IndoPak club members show off their moves and musical talents in the large gym

By Shauli Bar-On

The 16th annual Indian-Pakistani (IndoPak) Sapnay show was hosted in a packed gym on May 14.

The IndoPak club was founded with the purpose to unite the diverse cultures and talents of Bay Area youth, specifically Indian and Pakistani music and dancing.

“Sapnay,” which means “dreams” in Hindi, is an annual cultural show including dancers and musicians from Homestead, Cupertino, Monta Vista as well as other schools from outside the FUHSD.

The music, collected and streamed by tech officers Amit Kohli and Rohan Vaidya, combines classical Indian music with modern pop songs. The dancers work to incorporate traditional Indian dance moves and modern pop culture moves into the show to engage all audience members.  

Captains from each of the different genre dance teams coordinate the dances for their respective groups and manage the choreography during practices.

The day of the performance is a stressful yet rewarding, IndoPak junior officer Akshay Kamal said.

“Sapnay is really tough but also really fun to put on,” Kamal said.

Preparing for the show may have been tough, but vice president Adit Kishen said he thought the show was fantastic and was worth the stress.

“Setting up and getting everything together is extremely difficult and strenuous because we have to build the whole stage from the ground up,” Kishen said. “The show was fantastic… it was an overall success.”

Performers begin practicing almost immediately after the tryout process is over in November.

“It’s really great working with officers, performers and parents because there are some really sweet, talented and hardworking people who work with us to put the show on,” Kamal said.

The show itself is unique for the dancers, junior and performer Samhita Kadiyala said. She said she values the informal setting of the show.

“We get to know the dancers in another dimension. The audience-to-dancer connection is very personal. It’s great,” Kadiyala said.

The Sapnay show is open to all performers, regardless of their ethnicity.
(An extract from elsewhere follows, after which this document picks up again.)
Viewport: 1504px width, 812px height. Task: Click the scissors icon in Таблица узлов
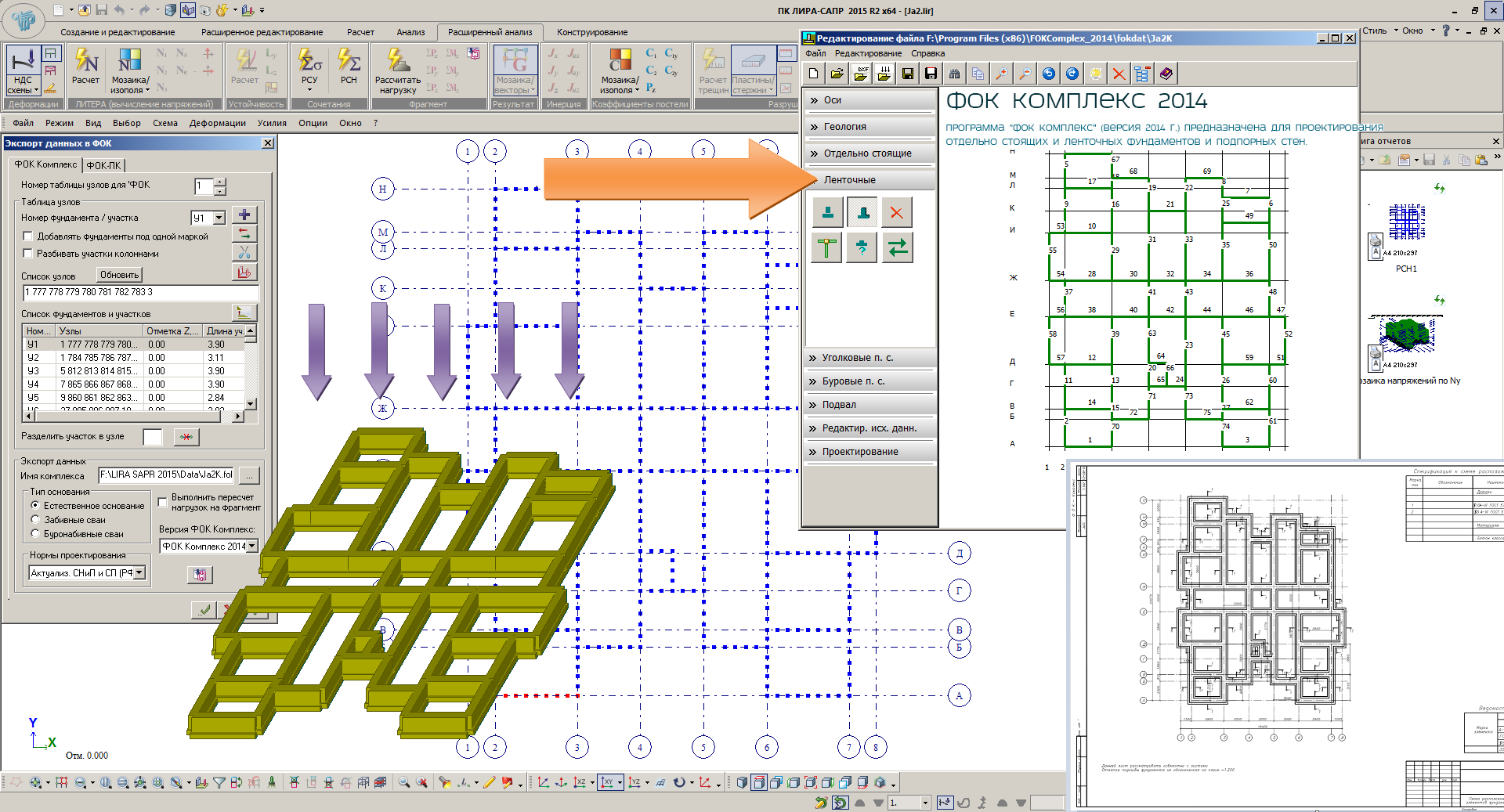[x=244, y=252]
Junior Yannah Melle, who is of non-Asian descent, said she joined the IndoPak Film team two years ago because her friend was a dancer and encouraged her to take part.

This year, she decided she too wanted to be in the show as a dancer.
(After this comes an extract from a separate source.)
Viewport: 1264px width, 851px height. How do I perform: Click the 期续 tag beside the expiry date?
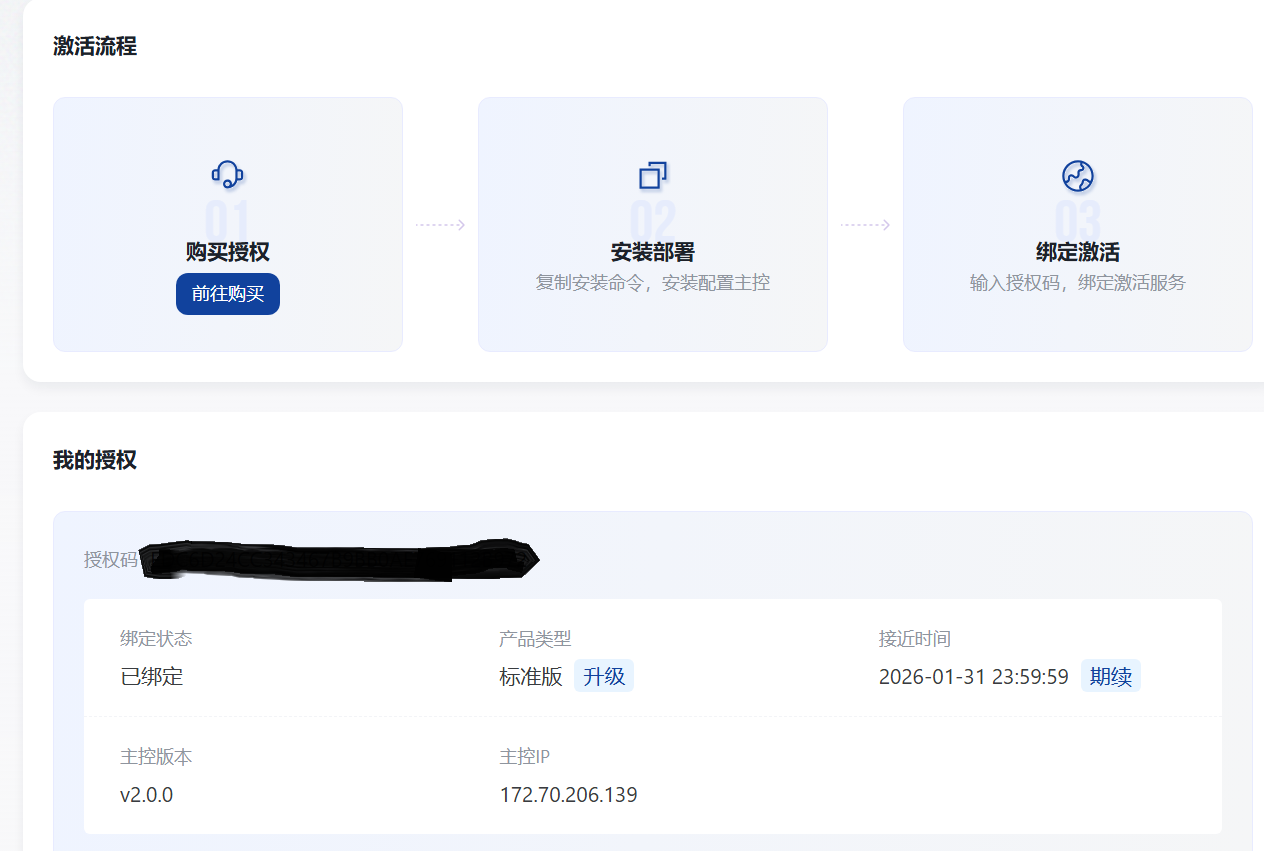click(1110, 677)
“I’ve always like watching Indian dances, I’ve always thought it was fun,” Melle said. “And then I tried out this year because I wanted to be in [the show].”
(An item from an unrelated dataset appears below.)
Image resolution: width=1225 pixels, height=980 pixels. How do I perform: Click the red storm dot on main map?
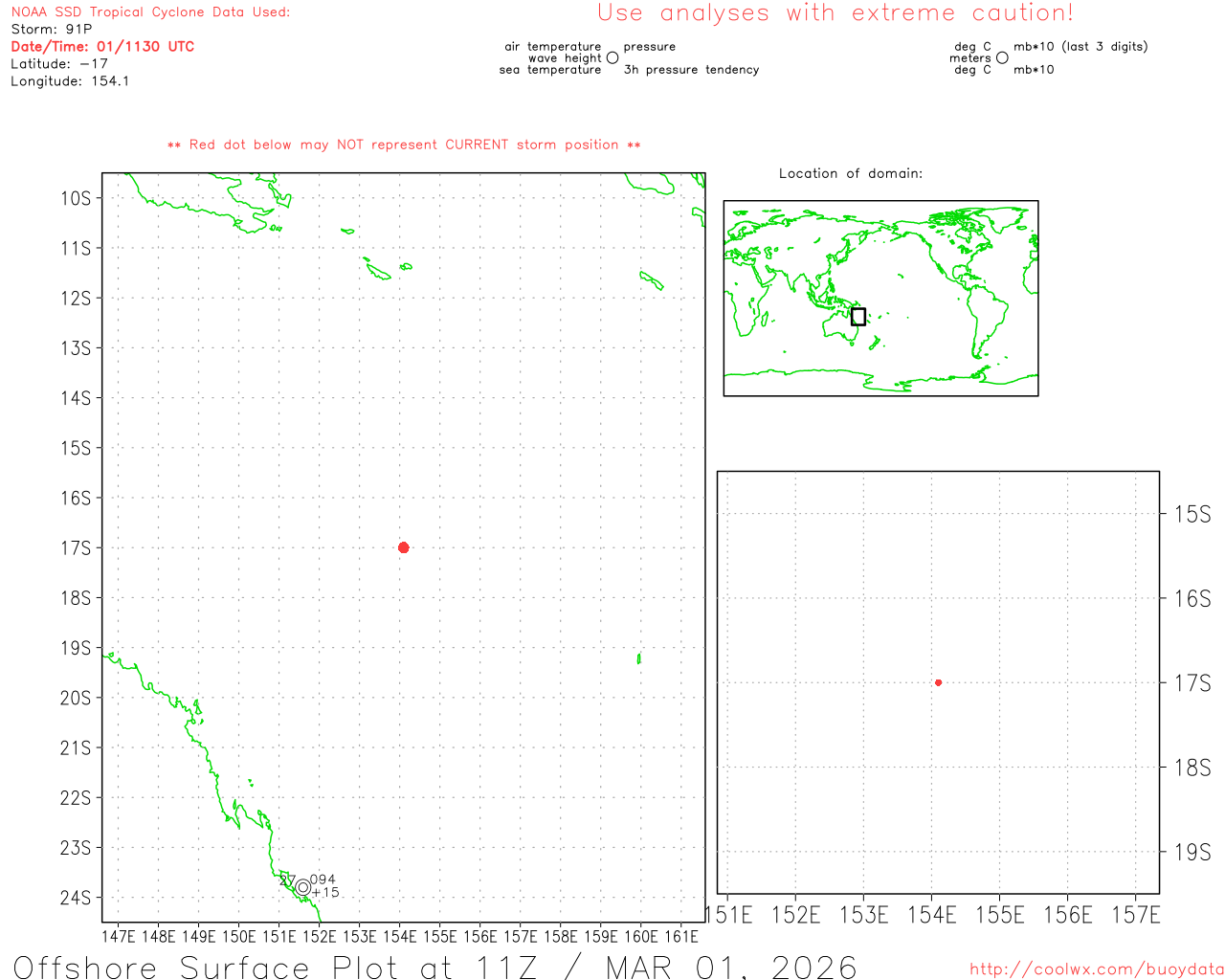pyautogui.click(x=403, y=547)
Club adviser Richard Porticos has a huge role in ensuring Sapnay goes as planned, IndoPak co-president Sonya Nadkeshwar said.

“[Mr. Porticos] has been more than helpful,” an IndoPak club statement read. “He is always there and is the person all the officers can count on.”

“We would not have been able to do it without Mr. Porticos. He was a huge help,” Nadkeshwar said.

As the last show for the seniors, Nadkeshwar said she was glad everything went well.

“This show is a good way for the seniors to end the year with a bang,” she said. “I am really proud of all the officers and participants. Also I am thankful for everyone who came and we [hope] everyone enjoyed it.”